Thursday, October 16, 2014

History of Double Jeopardy

The concept of double jeopardy is one of the oldest in Western civilization. In 355 B. C. Athenian statesmen Demosthenes said that the "law forbids the same man to be tried twice on the same issue." However, the English double jeopardy doctrine was extremely narrow. It afforded protection only to defendants accused of capital felonies and applied only after conviction or acquittal. It did not apply to cases dismissed prior to final judgment and was not immune to flagrant abuse by the British Crown.
During the constitutional convention James Madison sought to enlarge the definition by making the right against double jeopardy applicable to all crimes not just capital felonies. Yet Madison's original draft of the Double Jeopardy Clause was perceived by some as too restrictive. It provided that "No person shall be subject ... to more than one punishment or one trial for the same offense.”  Several House members objected to this wording, arguing that it could be misconstrued to prevent defendants from seeking a second trial on appeal following conviction. Although the language of the Fifth Amendment was modified to address this concern, the final version ratified by the states left other questions for judicial interpretation.
“The controversy between Henry II and Archbishop Thomas à Becket – and Henry’s concession in 1176 probably was primarily responsible for bringing about the adoption of the concept of double jeopardy in the common law.”
In 1487 King Henry VII passed an act3 allowing, where there had been a charge of murder, both a crown prosecution (prosecution by indictment) as well as what was then often utilized, an appeal by a private party (private prosecution) for either a jury trial or the simpler and more decisive trial by combat4. This act did not authorize repeated prosecutions by the Crown nor by private parties but only a second prosecution by the other party if the first prosecution had resulted in an acquittal.  It was only repealed in 1819, after a successful application of it the previous year when the courts allowed an appeal, albeit trial by combat, in the case of Ashford v. Thornton (1818), after an acquittal of the said Thornton for murder.
Double jeopardy did come fully into force in the twentieth century.

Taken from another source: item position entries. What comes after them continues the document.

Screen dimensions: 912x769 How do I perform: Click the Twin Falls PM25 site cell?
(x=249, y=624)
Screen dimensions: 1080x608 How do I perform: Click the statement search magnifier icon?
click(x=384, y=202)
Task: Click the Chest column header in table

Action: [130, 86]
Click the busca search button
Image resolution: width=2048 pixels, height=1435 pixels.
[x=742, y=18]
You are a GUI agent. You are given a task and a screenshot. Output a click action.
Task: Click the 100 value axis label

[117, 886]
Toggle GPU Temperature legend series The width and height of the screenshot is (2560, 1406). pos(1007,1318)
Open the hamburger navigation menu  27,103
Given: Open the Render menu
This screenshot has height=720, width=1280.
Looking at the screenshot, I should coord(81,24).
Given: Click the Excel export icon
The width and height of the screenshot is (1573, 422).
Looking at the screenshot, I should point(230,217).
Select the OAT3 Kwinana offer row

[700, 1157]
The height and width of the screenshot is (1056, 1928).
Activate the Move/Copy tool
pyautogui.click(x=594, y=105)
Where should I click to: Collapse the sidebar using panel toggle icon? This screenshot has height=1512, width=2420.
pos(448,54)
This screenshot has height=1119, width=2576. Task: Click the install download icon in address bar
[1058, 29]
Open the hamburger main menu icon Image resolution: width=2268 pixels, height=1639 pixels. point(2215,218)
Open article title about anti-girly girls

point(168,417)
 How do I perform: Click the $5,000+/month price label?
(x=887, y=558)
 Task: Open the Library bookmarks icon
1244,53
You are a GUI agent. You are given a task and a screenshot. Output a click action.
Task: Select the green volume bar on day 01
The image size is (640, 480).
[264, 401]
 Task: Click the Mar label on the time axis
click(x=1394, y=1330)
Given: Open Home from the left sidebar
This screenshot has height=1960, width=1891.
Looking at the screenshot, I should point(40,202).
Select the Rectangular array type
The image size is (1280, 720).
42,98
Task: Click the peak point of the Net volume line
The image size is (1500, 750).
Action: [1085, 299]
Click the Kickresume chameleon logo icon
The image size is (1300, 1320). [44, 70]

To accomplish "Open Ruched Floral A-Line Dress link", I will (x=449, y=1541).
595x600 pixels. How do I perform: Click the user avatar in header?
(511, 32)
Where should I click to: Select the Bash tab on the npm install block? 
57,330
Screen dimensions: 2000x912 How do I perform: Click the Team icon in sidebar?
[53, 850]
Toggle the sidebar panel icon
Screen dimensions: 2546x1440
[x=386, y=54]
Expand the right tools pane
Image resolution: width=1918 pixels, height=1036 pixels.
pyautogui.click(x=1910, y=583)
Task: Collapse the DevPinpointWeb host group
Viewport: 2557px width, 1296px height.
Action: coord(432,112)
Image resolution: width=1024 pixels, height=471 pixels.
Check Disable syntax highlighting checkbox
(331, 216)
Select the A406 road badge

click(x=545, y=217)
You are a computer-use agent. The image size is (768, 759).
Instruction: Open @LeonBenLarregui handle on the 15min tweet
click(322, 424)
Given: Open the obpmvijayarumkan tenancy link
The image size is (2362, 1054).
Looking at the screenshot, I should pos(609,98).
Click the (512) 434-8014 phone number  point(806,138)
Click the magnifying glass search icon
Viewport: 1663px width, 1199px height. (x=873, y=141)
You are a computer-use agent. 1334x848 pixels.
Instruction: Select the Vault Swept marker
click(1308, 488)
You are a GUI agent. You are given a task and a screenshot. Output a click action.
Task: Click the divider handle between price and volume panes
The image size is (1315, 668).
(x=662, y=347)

Wednesday, October 15, 2014

Definition

The double jeopardy clause in the Fifth Amendment to the U. S. Constitution prohibits the government from prosecuting individuals more than one time for a single offense and from imposing more than one punishment for a single offense.

The protection against double jeopardy must still be afforded to criminal defendants because the Fifth Amendment's Double Jeopardy Clause has been made applicable to state proceedings via the doctrine of incorporation. Under this doctrine, the Supreme Court has ruled in a series of cases that the Due Process and Equal Protection Clauses of the Fourteenth Amendment guarantee to the citizens of every state the right to exercise certain fundamental liberties.

Landmark Cases for DOUBLE JEOPARDY in the United States

United States v Perez (1824) The Supreme Court ruled a defendant can be retried on the same charges if the court declares a mistrial.

Blockburger v United States (1832) Federal prosecutors may not try defendants multiple times under separate statutes for the same offense.

Palko v Connecticut (1937) The Supreme Court selectively did not apply the DOUBLE JEOPARDY Provision of the 5th Amendment by not applying it to the states through the 14th Amendment.

Benton v Maryland (1969) Supreme Court revised its earlier ruling in Palko v Connecticut and applied the law to the states through the 14th Amendment.

Brown v Ohio (1977) Prosecutors attempted to break up a single act into several acts in order to prosecute different aspects of the same crime. The Supreme Court rejected this idea.

Bluford v Arkansas (2012) Supreme Court ruled that a defendant can be tried again on same charges if a jury verdict was not officially entered.